Having recognized that the trustee in Collins II does not want to be re-saddled with the debtor’s causes of action that were dismissed in Collins I, the bankruptcy court said: “[T]he intent behind § 544(a)(2) to make a creditors’ bill available to trustees is nevertheless very significant because it demonstrates that some kind of affirmative damages can be asserted under § 544(a)(2), not just avoidance of secret liens.” Collins II, 325 B.R. at 425. The question, of course, is what “some kind of affirmative damages” entails. To this point, the court says: Probably most kinds of affirmative relief that a trustee might seek would not be available under § 544(a)(2), because a creditor who extends credit on the date of petition will always have become a creditor after the wrong complained of. Consequently, the kinds of actions that trustee might be able to bring under § 544(a)(2) will always be limited to those for which remedies are available to subsequent creditors, and these may be rare.

Collins II, 325 B.R. at 426.6 Put more plainly, Collins II holds that a trustee may not only stand in the shoes of a hypothetical creditor under § 544(a) to assert a debtor’s causes of action, but a trustee may also assert a hypothetical creditor’s causes of action under § 544(a), whatever they may be. This interpretation of § 544(a) may run into some historical problems simply because it involves a “trustee” suing on a “creditor’s” action. 7 In drafting the Bankruptcy Code, the House of Representatives Committee of the Judiciary included a subparagraph to section 544 that would have allowed the trustee to enforce a claim that any individual creditor or class of creditors had against a third party. See H.R. REP. NO. 95-595, at 370-71 (1977). This was added in response to the Supreme Court’s comment in Caplin v. Marine Midland Grace Trust Co. of New York, 406 U.S. 416, 92 S. Ct. 1678, 32 L. Ed. 2d 195 (1972), that Congress should decide the standing of a trustee in bankruptcy reorganizations to bring claims against an indenture trustee on behalf of debenture holders. In explaining this history, one circuit court observed: As originally proposed by the House, Section 544 was to contain a subsection (c), which was intended to overrule Caplin. It is extremely noteworthy, however, that this provision was deleted before promulgation of the final version of Section 544. Because subsection (c), as a part of Section 544, would have applied to both reorganization and liquidation trustees, and because Congress refused to enact subsection (c), we believe Congress’ message is clear—no trustee, whether a reorganization trustee as in Caplin or a liquidation trustee as in the present case, has power under Section 544 of the Code to assert general causes of action, such as the alter ego claim, on behalf of the bankrupt estate’s creditors.

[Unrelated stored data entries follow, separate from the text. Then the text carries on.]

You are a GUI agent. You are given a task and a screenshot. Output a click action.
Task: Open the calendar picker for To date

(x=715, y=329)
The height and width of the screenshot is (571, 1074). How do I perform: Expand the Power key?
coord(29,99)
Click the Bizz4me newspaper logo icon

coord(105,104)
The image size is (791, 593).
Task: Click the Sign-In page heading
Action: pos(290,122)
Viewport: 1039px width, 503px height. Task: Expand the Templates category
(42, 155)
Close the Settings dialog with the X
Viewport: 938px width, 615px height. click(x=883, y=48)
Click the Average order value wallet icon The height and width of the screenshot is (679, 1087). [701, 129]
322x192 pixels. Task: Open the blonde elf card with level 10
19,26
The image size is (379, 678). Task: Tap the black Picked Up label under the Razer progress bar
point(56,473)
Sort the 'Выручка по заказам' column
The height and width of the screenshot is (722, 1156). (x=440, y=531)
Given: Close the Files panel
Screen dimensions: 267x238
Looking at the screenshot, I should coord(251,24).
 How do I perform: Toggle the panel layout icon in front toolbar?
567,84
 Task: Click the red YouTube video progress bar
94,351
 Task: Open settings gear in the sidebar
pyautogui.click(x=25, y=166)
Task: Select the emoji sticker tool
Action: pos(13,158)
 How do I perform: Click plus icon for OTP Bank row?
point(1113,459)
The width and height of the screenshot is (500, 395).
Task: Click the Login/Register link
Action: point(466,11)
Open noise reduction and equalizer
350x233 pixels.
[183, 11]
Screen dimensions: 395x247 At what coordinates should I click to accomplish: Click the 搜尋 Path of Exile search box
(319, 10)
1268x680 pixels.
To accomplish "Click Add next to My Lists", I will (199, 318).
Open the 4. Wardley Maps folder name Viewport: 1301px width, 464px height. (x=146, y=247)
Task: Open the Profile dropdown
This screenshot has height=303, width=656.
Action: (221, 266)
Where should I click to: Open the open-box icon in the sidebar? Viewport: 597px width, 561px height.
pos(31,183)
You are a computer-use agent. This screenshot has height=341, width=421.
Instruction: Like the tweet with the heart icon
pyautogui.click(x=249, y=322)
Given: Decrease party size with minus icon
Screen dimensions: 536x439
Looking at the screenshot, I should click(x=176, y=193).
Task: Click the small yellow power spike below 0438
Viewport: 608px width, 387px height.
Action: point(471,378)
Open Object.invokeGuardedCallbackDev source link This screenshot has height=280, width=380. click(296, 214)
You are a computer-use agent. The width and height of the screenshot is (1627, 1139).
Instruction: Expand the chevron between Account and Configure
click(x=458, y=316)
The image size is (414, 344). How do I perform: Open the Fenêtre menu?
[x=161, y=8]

Mixon v. Anderson (In re Ozark Rest. Equipment Co., Inc.), 816 F.2d 1222 (8th Cir. 1987) (emphasis in original); see also

Williams v. California 1st Bank, 859 F.2d 664 (9th Cir. 1988); Moore v. Kumer (In re

Adam Furniture Indus., Inc.), 191 B.R. 249 (Bankr. S.D. Ga. 1996). This interpretation of Caplin and the legislative history of § 544 casts some doubt on whether § 544(a) was intended as a vehicle to bring general causes of action on behalf of the estate’s “hypothetical creditors.” See Ozark, 816 F.2d at 1230 n.12 (questioning the validity of the Western World holding based on § 544(a)(2)).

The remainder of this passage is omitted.